### [Extracted entries]
━━━━

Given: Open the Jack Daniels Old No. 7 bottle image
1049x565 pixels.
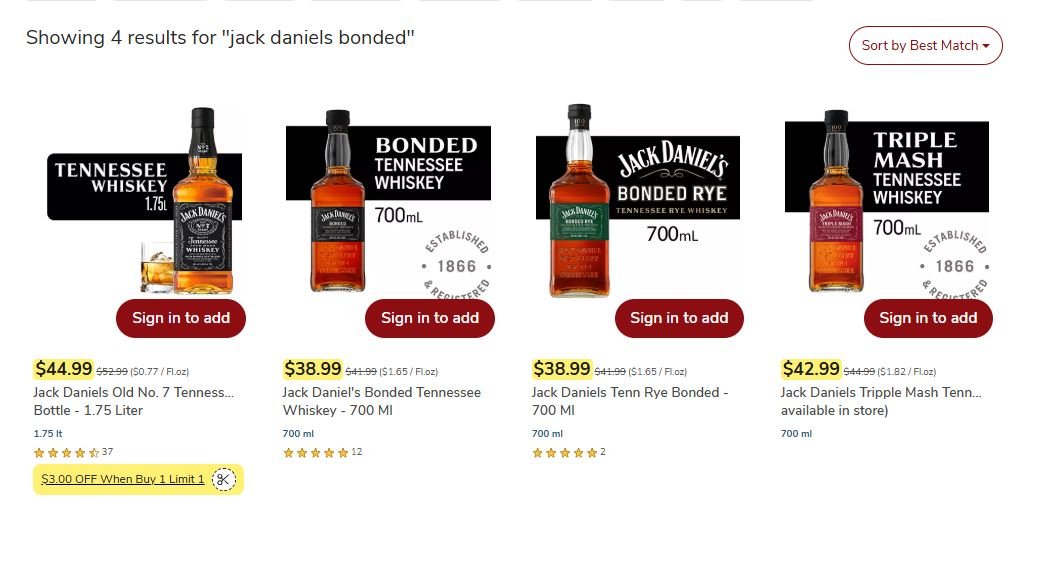Looking at the screenshot, I should pos(145,201).
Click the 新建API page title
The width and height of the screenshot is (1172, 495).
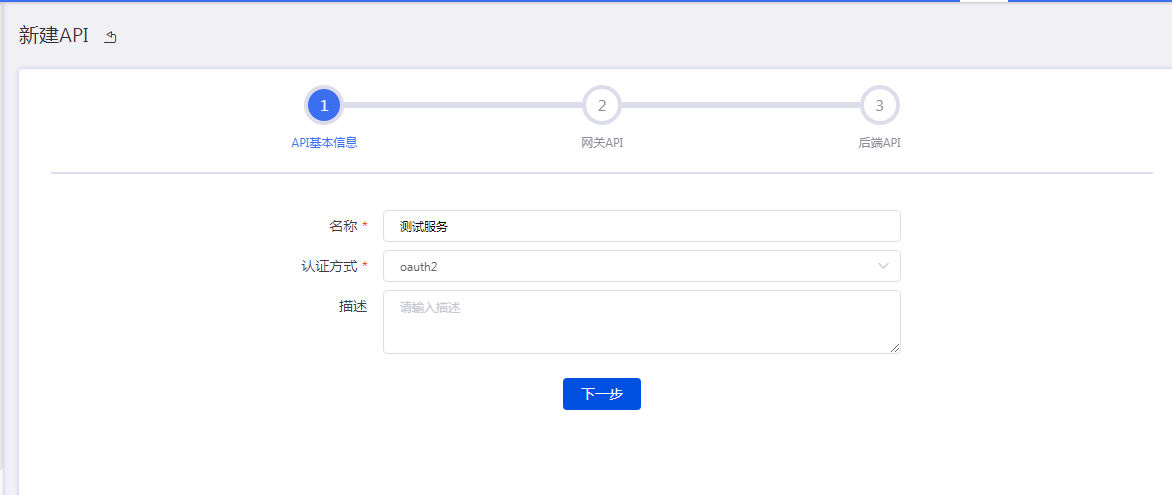coord(54,36)
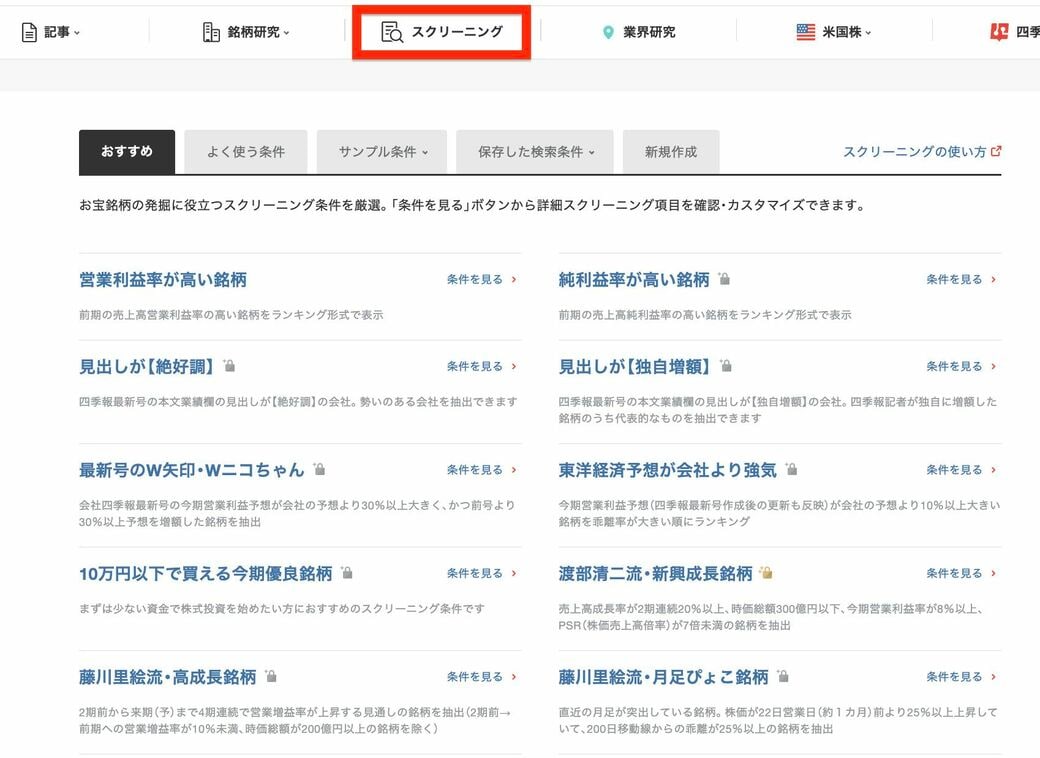
Task: Click the 記事 document icon
Action: pyautogui.click(x=29, y=31)
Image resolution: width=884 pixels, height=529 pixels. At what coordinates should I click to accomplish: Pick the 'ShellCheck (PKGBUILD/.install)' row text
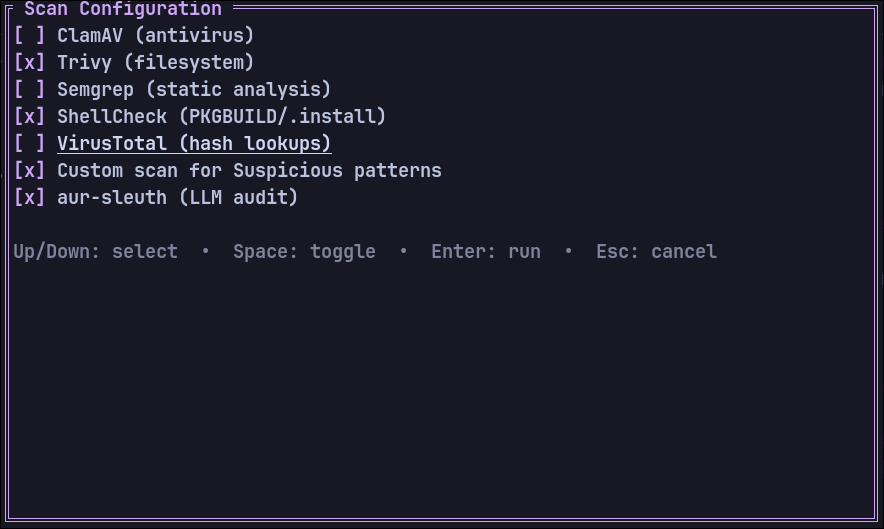(x=221, y=117)
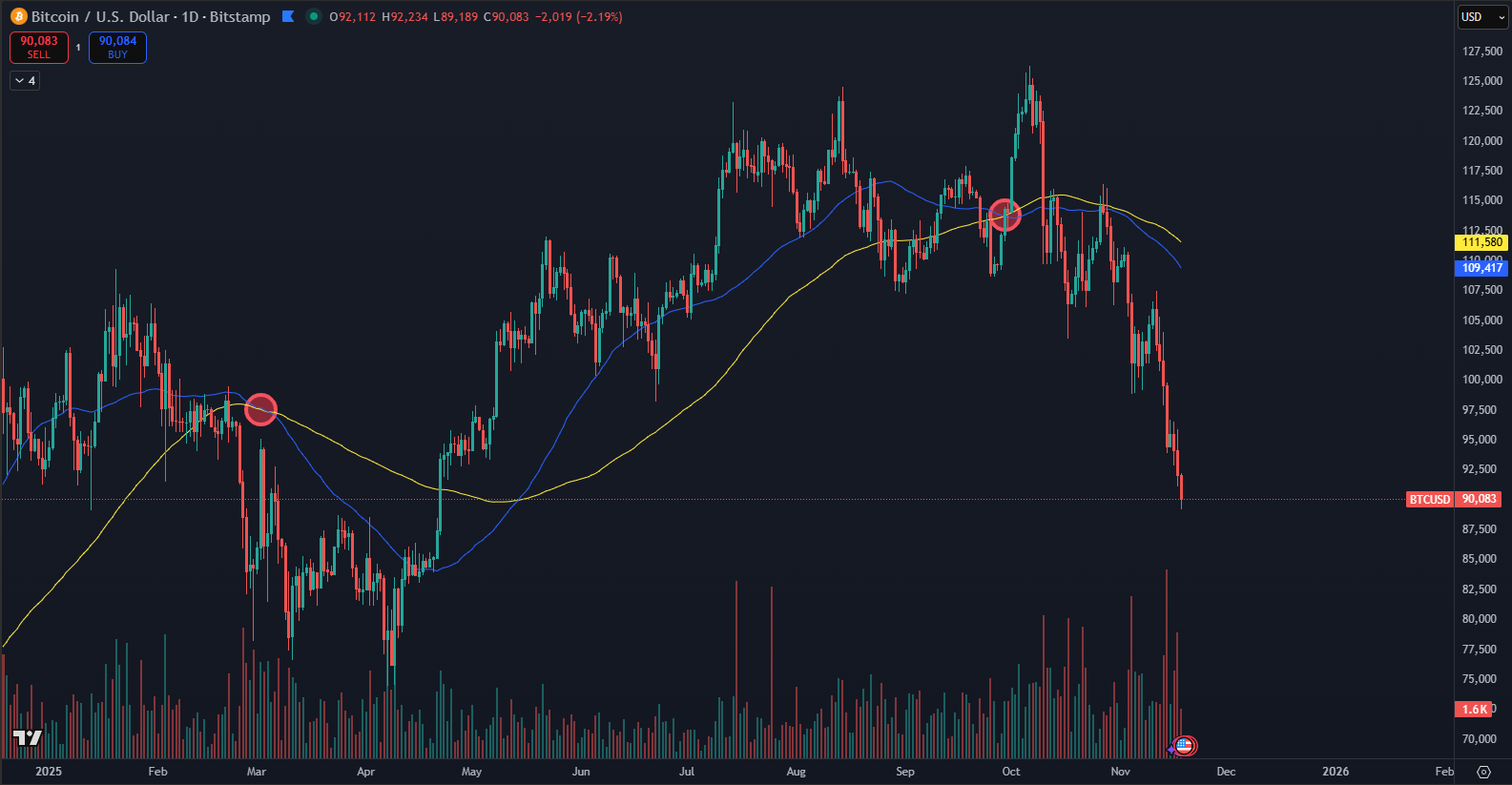Click the blue 109,417 moving average label
1512x785 pixels.
1481,268
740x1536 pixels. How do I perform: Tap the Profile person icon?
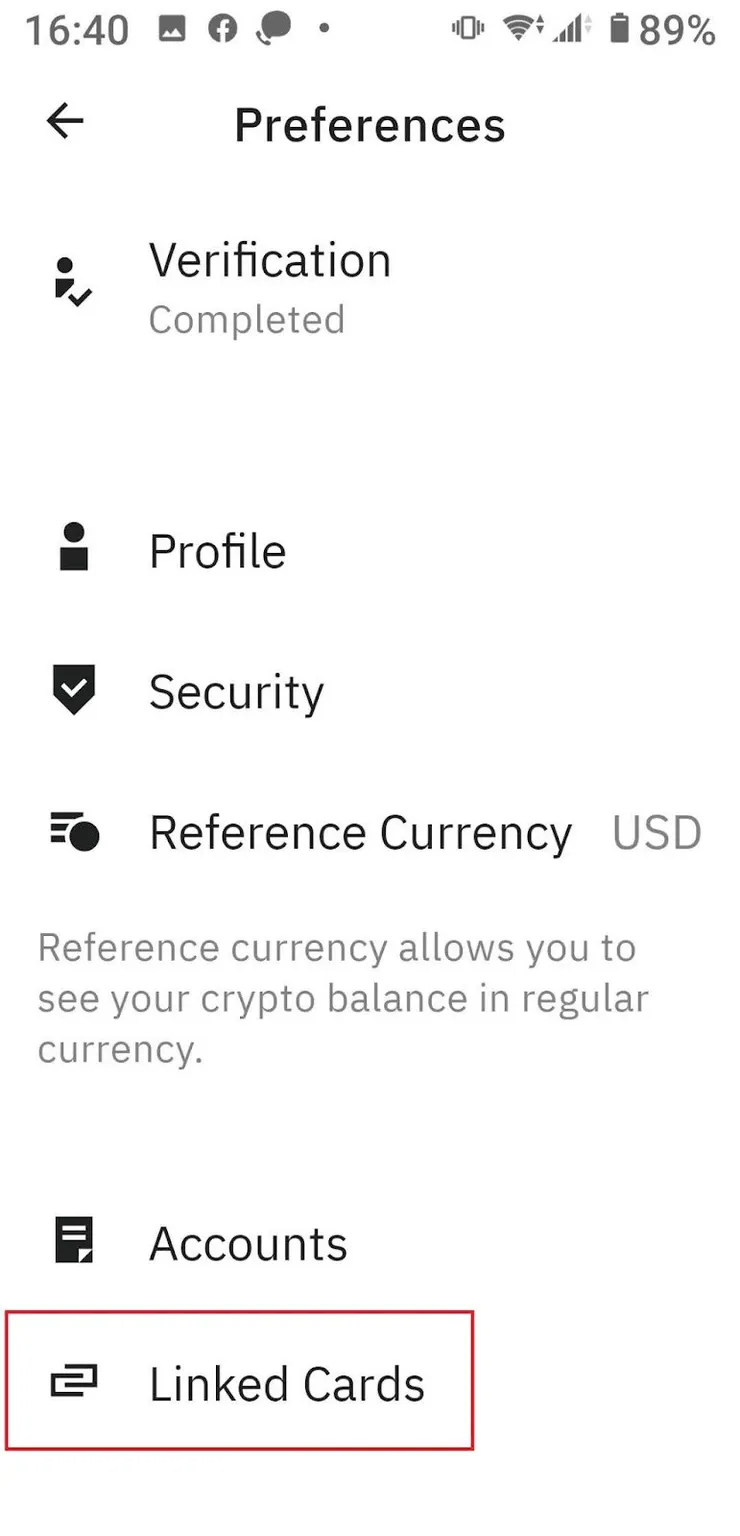pyautogui.click(x=74, y=548)
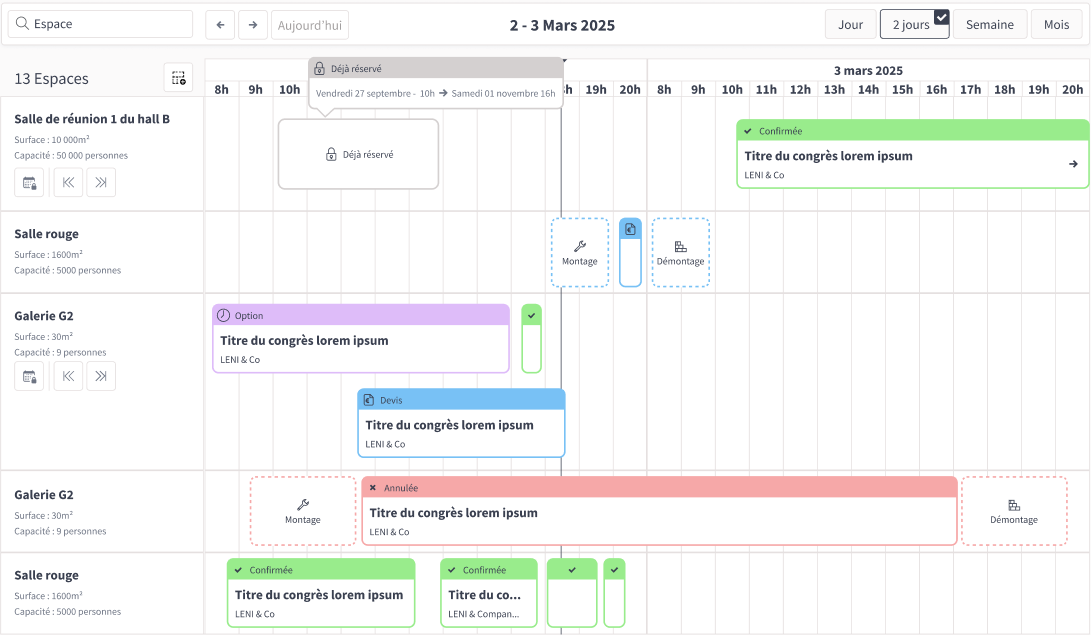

━━━━

### [Activity]
Write out the whole of the data exactly; the pictures stay out.

### [Response box]
Given: Open the Jack Daniels Old No. 7 bottle image
1049x565 pixels.
Looking at the screenshot, I should pos(145,201).
Click the 新建API page title
The width and height of the screenshot is (1172, 495).
coord(54,36)
Task: Click the 記事 document icon
Action: pyautogui.click(x=29, y=31)
Image resolution: width=884 pixels, height=529 pixels. At what coordinates should I click to accomplish: Pick the 'ShellCheck (PKGBUILD/.install)' row text
(x=221, y=117)
Click the blue 109,417 moving average label
1512x785 pixels.
1481,268
740x1536 pixels. How do I perform: Tap the Profile person icon?
pyautogui.click(x=74, y=548)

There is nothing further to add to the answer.